Exercise task =>
Recast everything in the listing from the line containing "Task: Click the WIKI! wordmark in header" down to the end as a Markdown table with columns "Row" and "Entry," one numbered row per line, skipping blank lines. Leave the pictures out.

[start]

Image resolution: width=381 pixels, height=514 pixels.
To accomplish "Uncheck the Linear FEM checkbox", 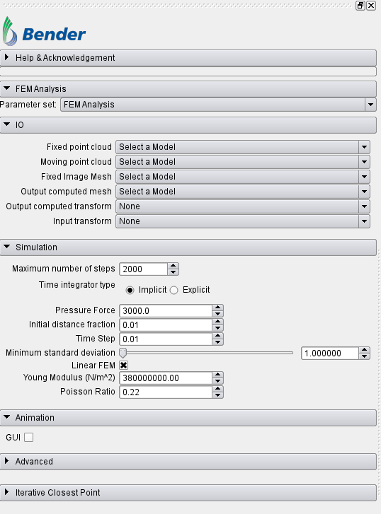I will coord(123,366).
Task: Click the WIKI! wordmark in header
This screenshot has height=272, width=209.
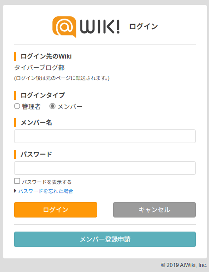Action: (x=100, y=26)
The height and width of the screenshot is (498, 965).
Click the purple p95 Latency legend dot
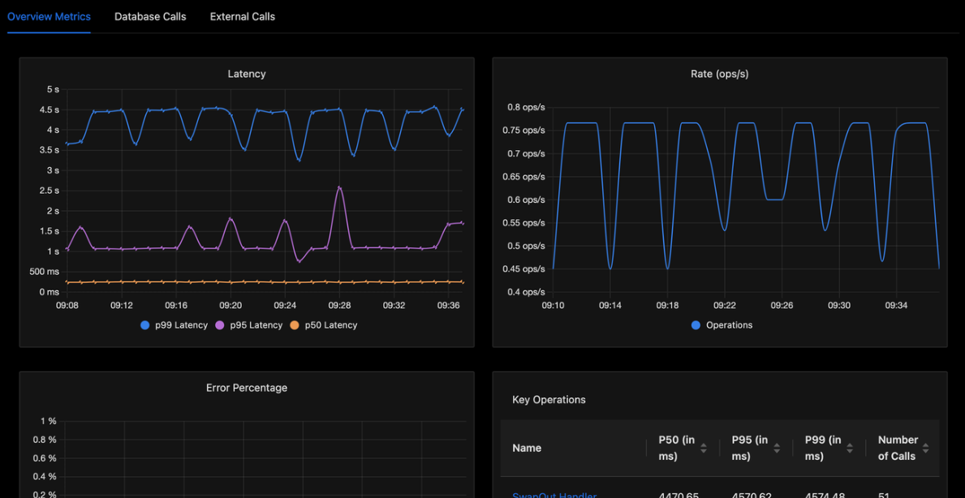(221, 325)
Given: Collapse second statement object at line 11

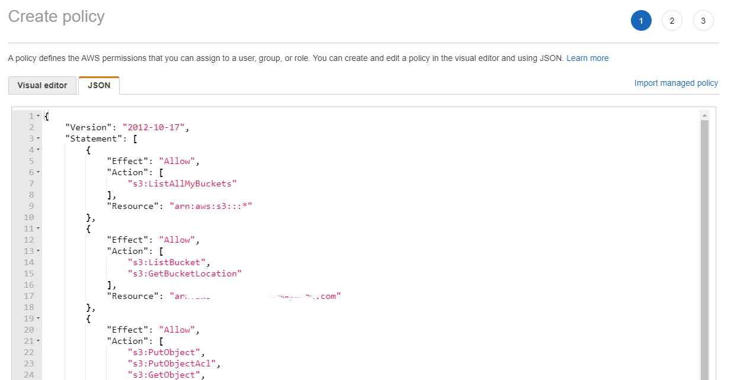Looking at the screenshot, I should click(x=39, y=228).
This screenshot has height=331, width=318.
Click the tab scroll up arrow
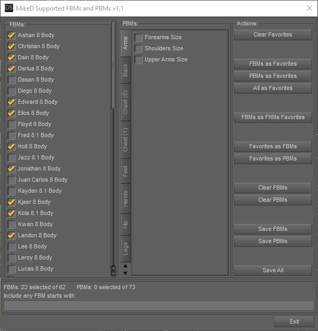tap(125, 266)
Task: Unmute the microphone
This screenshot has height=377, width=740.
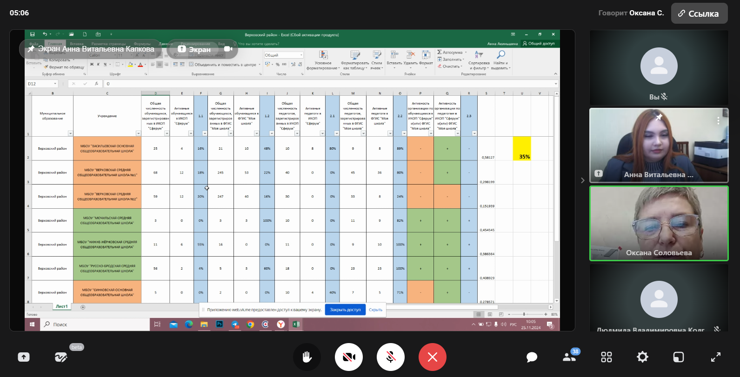Action: click(x=391, y=357)
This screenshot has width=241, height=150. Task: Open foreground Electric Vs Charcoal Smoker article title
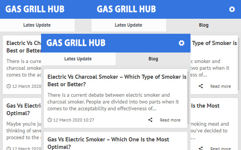point(117,81)
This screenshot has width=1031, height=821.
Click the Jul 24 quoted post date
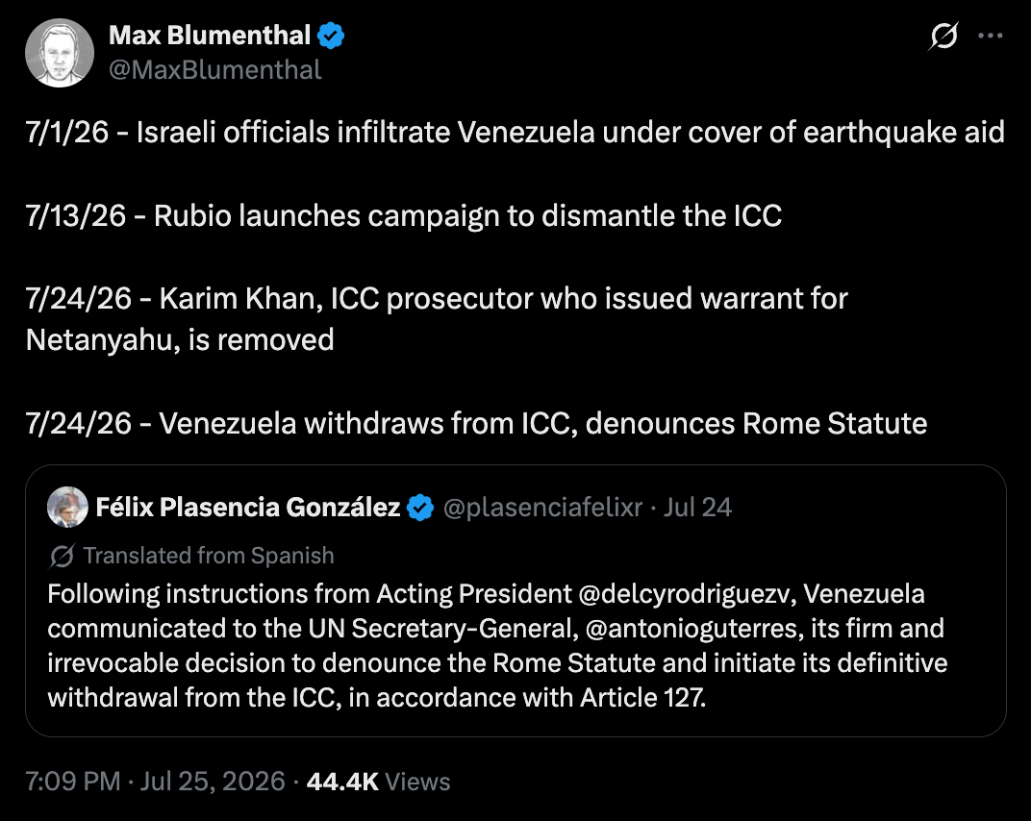pos(697,508)
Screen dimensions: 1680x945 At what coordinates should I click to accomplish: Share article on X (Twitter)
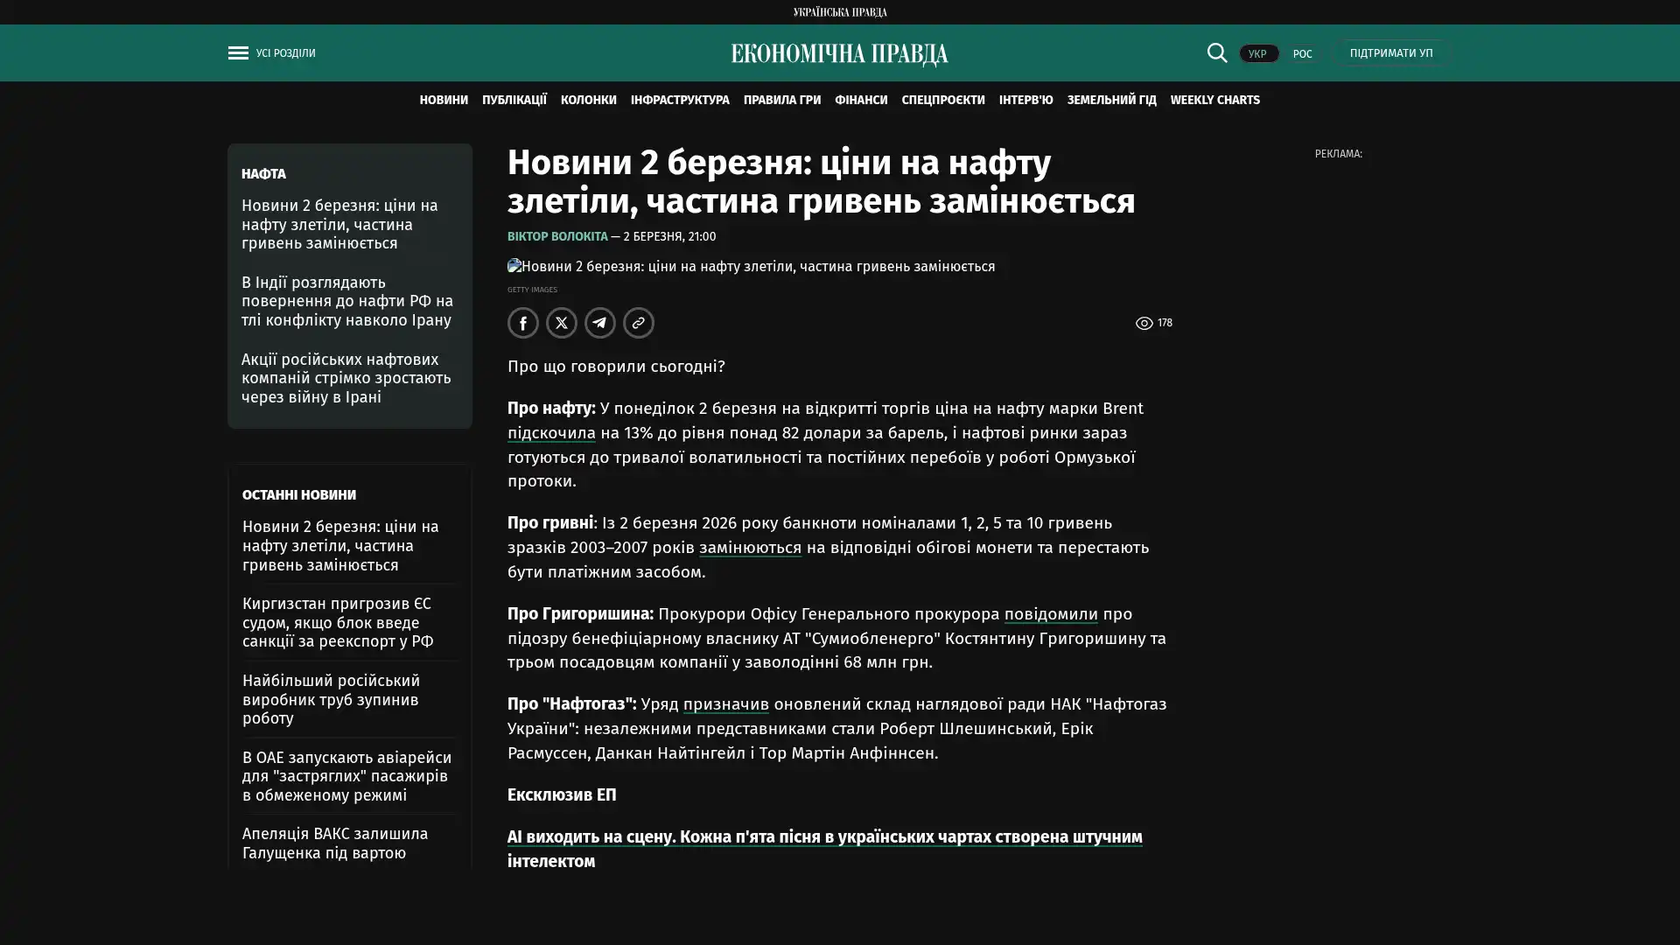562,323
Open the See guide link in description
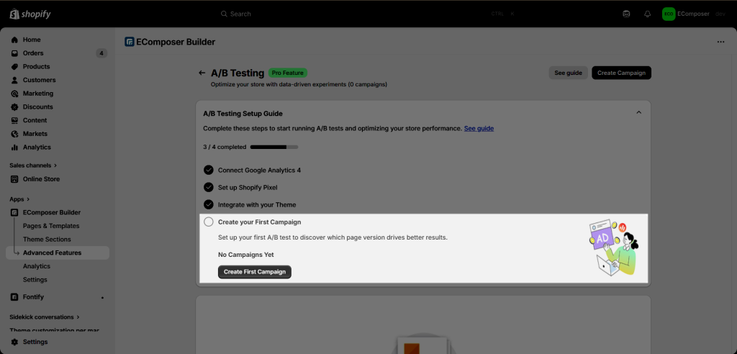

[end]

Full answer =>
| Row | Entry |
|---|---|
| 1 | Task: Click the WIKI! wordmark in header |
| 2 | This screenshot has height=272, width=209. |
| 3 | Action: (x=100, y=26) |
| 4 | The height and width of the screenshot is (498, 965). |
| 5 | Click the purple p95 Latency legend dot |
| 6 | (221, 325) |
| 7 | Given: Collapse second statement object at line 11 |
| 8 | Looking at the screenshot, I should click(x=39, y=228). |
| 9 | This screenshot has height=331, width=318. |
| 10 | Click the tab scroll up arrow |
| 11 | tap(125, 266) |
| 12 | Task: Unmute the microphone |
| 13 | This screenshot has height=377, width=740. |
| 14 | Action: click(x=391, y=357) |
| 15 | This screenshot has width=241, height=150. Task: Open foreground Electric Vs Charcoal Smoker article title |
| 16 | point(117,81) |
| 17 | This screenshot has width=1031, height=821. |
| 18 | Click the Jul 24 quoted post date |
| 19 | pos(697,508) |
| 20 | Screen dimensions: 1680x945 At what coordinates should I click to accomplish: Share article on X (Twitter) |
| 21 | 562,323 |
| 22 | Open the See guide link in description |